- **To do**: Only the line containing "Where should I click to: Click" and the lines after it, through the end of the data below, are to be returned, each exactly as it stands.

Recorded information below:

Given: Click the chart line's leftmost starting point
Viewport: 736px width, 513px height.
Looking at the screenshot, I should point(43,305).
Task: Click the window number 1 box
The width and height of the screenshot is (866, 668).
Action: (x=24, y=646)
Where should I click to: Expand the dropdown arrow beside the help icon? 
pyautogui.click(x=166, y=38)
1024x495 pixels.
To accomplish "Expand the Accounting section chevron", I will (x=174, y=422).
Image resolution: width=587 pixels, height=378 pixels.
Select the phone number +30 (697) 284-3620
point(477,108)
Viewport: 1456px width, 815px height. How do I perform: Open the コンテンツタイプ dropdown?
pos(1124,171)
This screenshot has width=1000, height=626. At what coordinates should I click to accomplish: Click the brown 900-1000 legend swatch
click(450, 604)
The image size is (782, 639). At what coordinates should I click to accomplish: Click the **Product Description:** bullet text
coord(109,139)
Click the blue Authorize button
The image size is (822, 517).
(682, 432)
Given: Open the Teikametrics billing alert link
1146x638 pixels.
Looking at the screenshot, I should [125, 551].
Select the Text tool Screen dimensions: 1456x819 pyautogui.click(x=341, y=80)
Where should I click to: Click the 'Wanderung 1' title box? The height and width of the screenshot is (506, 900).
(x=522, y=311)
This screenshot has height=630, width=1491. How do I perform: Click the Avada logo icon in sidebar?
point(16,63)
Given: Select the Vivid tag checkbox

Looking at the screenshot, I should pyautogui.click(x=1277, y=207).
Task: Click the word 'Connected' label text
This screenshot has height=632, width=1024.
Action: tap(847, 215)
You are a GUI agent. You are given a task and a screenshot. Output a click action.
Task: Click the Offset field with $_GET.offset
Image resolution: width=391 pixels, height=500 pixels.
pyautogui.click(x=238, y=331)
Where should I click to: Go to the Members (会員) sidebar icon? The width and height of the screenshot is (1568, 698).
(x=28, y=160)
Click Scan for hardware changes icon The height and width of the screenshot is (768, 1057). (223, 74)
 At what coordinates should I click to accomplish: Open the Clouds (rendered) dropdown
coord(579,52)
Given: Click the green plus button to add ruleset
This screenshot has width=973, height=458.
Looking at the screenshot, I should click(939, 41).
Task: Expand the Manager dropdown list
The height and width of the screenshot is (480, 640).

End of Recorded information.

- **Answer for this exercise**:
Where should I click to: Click the 'Wanderung 1' title box? The height and width of the screenshot is (506, 900).
(x=522, y=311)
This screenshot has height=630, width=1491. How do I perform: Click the Avada logo icon in sidebar?
point(16,63)
Given: Select the Vivid tag checkbox

Looking at the screenshot, I should pyautogui.click(x=1277, y=207).
Task: Click the word 'Connected' label text
This screenshot has height=632, width=1024.
Action: tap(847, 215)
You are a GUI agent. You are given a task and a screenshot. Output a click action.
Task: Click the Offset field with $_GET.offset
Image resolution: width=391 pixels, height=500 pixels.
pyautogui.click(x=238, y=331)
Where should I click to: Go to the Members (会員) sidebar icon? The width and height of the screenshot is (1568, 698).
(x=28, y=160)
Click Scan for hardware changes icon The height and width of the screenshot is (768, 1057). (223, 74)
 At what coordinates should I click to accomplish: Open the Clouds (rendered) dropdown
coord(579,52)
Given: Click the green plus button to add ruleset
This screenshot has width=973, height=458.
Looking at the screenshot, I should click(939, 41).
Task: Expand the Manager dropdown list
The height and width of the screenshot is (480, 640).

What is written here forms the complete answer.